Soos wasn't worried about a paradox-correcting reaction in this case. The outcome he wanted to affect was in the future, Dipper finding the Journal. It wasn't overlapped by the jump. The part he changed, the direction of the signs, was completely under his control.
Gompers smelled something odd about the signs Dipper was carrying (a slight whiff of tachyons, according to the control program in him). He followed Dipper at a distance to the woods where the signs were to be posted.
When Dipper activated the control that revealed Journal 3, Gompers was right there.

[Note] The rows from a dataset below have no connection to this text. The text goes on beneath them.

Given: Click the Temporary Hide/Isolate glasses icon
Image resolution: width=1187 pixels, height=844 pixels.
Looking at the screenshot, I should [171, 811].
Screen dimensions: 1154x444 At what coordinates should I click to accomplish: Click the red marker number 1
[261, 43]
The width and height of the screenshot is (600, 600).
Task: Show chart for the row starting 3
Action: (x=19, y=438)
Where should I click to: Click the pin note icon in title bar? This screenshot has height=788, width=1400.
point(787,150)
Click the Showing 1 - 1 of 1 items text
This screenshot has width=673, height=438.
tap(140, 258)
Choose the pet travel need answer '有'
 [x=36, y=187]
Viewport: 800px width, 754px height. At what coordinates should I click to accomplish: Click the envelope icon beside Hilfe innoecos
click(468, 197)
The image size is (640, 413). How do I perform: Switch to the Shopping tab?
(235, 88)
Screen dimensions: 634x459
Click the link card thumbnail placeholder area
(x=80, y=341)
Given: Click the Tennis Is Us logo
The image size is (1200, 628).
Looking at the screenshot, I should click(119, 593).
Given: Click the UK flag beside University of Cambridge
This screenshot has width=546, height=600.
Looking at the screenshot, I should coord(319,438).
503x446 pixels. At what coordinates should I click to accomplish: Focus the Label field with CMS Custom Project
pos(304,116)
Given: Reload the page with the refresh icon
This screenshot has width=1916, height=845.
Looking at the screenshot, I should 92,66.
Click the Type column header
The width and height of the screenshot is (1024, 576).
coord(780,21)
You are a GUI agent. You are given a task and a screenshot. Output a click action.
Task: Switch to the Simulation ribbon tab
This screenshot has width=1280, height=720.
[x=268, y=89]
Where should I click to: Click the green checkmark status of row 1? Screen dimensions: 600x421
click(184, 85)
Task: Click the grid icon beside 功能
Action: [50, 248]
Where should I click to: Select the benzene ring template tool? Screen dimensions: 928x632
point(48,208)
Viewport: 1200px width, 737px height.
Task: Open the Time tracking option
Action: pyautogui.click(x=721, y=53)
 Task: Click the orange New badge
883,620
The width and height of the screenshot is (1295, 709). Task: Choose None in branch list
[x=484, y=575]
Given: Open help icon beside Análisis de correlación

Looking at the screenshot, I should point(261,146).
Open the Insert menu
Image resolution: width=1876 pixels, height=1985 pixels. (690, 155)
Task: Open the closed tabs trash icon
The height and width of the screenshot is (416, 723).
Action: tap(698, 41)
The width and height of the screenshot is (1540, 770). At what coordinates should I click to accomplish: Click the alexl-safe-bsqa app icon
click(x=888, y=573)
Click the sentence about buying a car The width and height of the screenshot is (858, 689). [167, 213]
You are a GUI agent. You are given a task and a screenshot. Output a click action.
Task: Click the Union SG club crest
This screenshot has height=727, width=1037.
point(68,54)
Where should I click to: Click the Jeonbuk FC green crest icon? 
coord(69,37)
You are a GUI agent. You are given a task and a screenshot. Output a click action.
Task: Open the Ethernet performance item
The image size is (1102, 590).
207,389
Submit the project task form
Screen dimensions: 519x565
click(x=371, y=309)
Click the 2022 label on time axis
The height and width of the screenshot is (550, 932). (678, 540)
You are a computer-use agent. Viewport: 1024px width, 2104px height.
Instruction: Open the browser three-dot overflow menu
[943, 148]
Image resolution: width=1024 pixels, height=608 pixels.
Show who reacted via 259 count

His goat reflexes made him jump back at the sudden movement of the trapdoor.
Dipper dusted off the book and started to read it. Gompers tried to get it from him, but when that didn't work he recorded Dipper as the book holder, to be monitored and protected.
Things happened a little too fast for Gompers a few days later, when Mabel was kidnapped by the gnome colony and Dipper went after her. Fortunately they rescued themselves.
One gnome was left trapped in the plastic rings from a soda six-pack. The control program directed Gompers to carry him off. When they were unobserved, the program spoke to the gnome in goat bleats (gnomes can speak to animals).
"You have angered my master," said Gompers. "You will never harm that boy or kidnap his sister again. If you do, my master will inflict nightmares on you all."
"W-what if she comes back to us of her own free will?" asked the gnome.
"She must consent without coercion," Gompers said. "In that very unlikely event, you may have her. But you must bring her back when my master requires, for the ceremony."
"How long?" asked the gnome.
"A month or two," said the goat.
The gnome made some quick calculations. "A thousand of us, at a hundred a day... that gives us each at least three times. It's a deal."
"Only with her free consent," the goat said. "Otherwise, you must let her go, if she ever falls into your hands again."
The original "Stubby Star" hat was replaced by Dipper with a "Pine Tree" hat; Gompers was soon able to capture that image for the Ring.
And Dipper, with the help of Journal 3, was going to learn a lot more about Gravity Falls than Bill had intended. That pleased Soos.